P.V. Après l'artisanat, victime dès le XVIIIe siècle
des ravages de la fabrication industrielle, c'est surtout au XXe
siècle que l'art a subi à son tour, de plein fouet,
l'impact de la répétition et du conformisme industriels
- nous ne parlerons ni de Marcel Duchamp ni d'Andy Warhol! Victimes
d'un art, le septième du nom, qui prétendait dès
l'origine contenir tous les autres, avec le cinéma et bientôt
la télévision, les arts plastiques ont lentement disparu
de la scène de l'Histoire, et ceci malgré le développement
de trop nombreux musées d'art contemporain. Dans ce naufrage,
seuls surnagent encore le théâtre et la danse... L'art
du moteur (cinémato- graphique et vidéo-infographique)
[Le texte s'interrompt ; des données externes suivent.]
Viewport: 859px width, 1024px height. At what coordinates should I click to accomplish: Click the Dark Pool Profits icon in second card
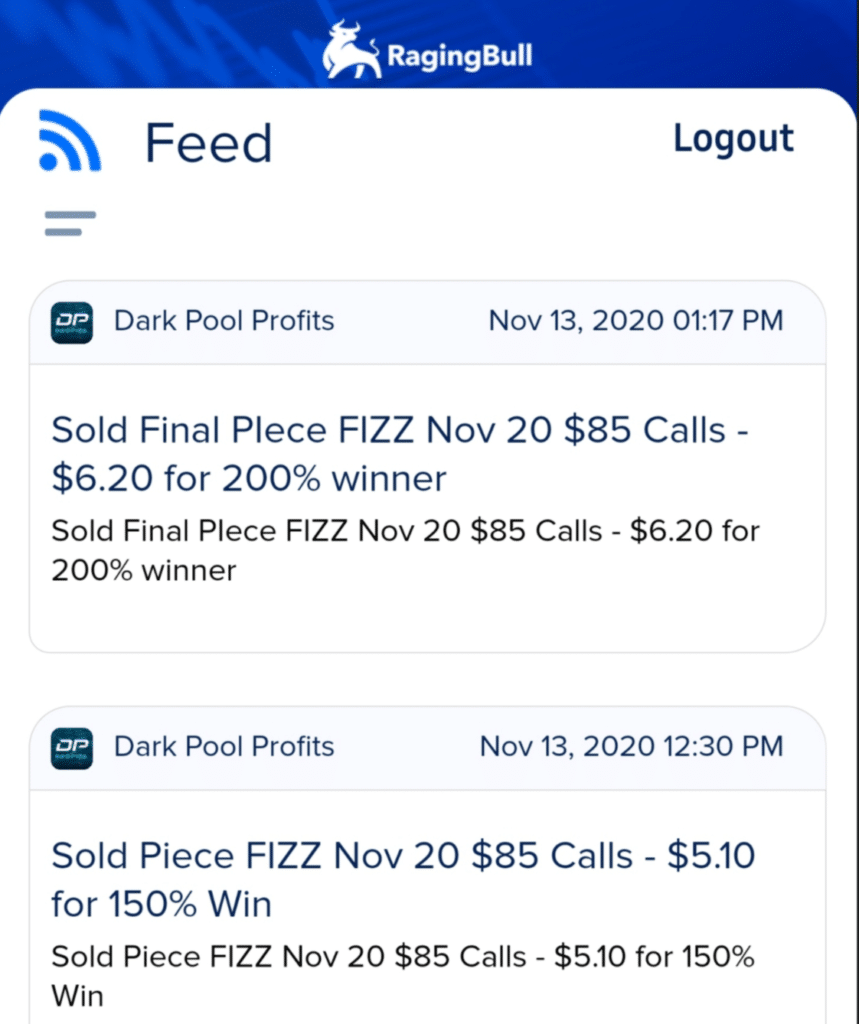point(72,748)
a exterminé l'absence de motorisation des " arts premiers
". Pas seulement ces arts océaniques ou ceux de Thulé,
mais aussi la geste de l'artiste qui apporte d'abord son corps -
habeas corpus -, ces arts manuels et corporels dont l'" acteur
" et le " danseur " demeurent les derniers vestiges.
La standardisation dispose aujourd'hui d'Internet, un média
que vous ne semblez pas porter dans votre cœur. On communique
avec beaucoup de monde en général, mais avec personne
en particulier.
P.V. La présence réelle de la rencontre physique ne
peut être éliminée au profit de la seule téléprésence
virtuelle sans occasionner, à terme, une déréalisation
du dialogue et donc, finalement, de la socialité entre les
personnes. Mon prochain est mon semblable toujours dissemblable,
et il est impossible de le remplacer longtemps par ce lointain vraisemblable
sans provoquer une rupture sociale plus ou moins grave, plus ou
moins durable. " Aimez votre lointain comme vous-même.
" Aujourd'hui, cette phrase de Nietzsche prend un tout autre
sens qu'au siècle passé, puisque l'autre a déjà
disparu et que seul demeure à nos yeux l'effet de miroir
du même, l'image que l'on peut zapper sans grand dommage pour
notre ego... " L'immédiateté est une imposture
", écrivait le théologien Dietrich Bonhoeffer.
C'est précisément ce type d'imposture médiatique
que réalise désormais l'interactivité de ces
communautés branchées qui prétendent créer
une " démocratie virtuelle ", en l'absence de toute
proximité réelle.
Pour vous, Internet et tous les moyens de transport modernes ne
sont pas une source de libération mais d'aliénation:
la Terre nous semble soudain très petite, dépourvue
de mystère. Dieu n'a plus nulle part où se cacher,
donc il n'existe pas. Et nous nous retrouvons prisonniers d'une
boule bleue qui tourne stupidement dans le vide... Où retrouver
un mystère, une frontière?
P.V. Après l'écologie verte, apparue au milieu du
XXe siècle, après le constat alarmant des ravages
de la pollution des substances, vient le temps d'une écologie
grise, celle qui devra tenir compte au XXIe siècle non seulement
de la pollution de l'air, de l'eau, de la flore et de la faune,
mais encore de la pollution des distances, des délais, autrement
dit, de cette " grandeur nature " d'un écosystème
tout aussi indispensable à la vie que les nourritures terrestres!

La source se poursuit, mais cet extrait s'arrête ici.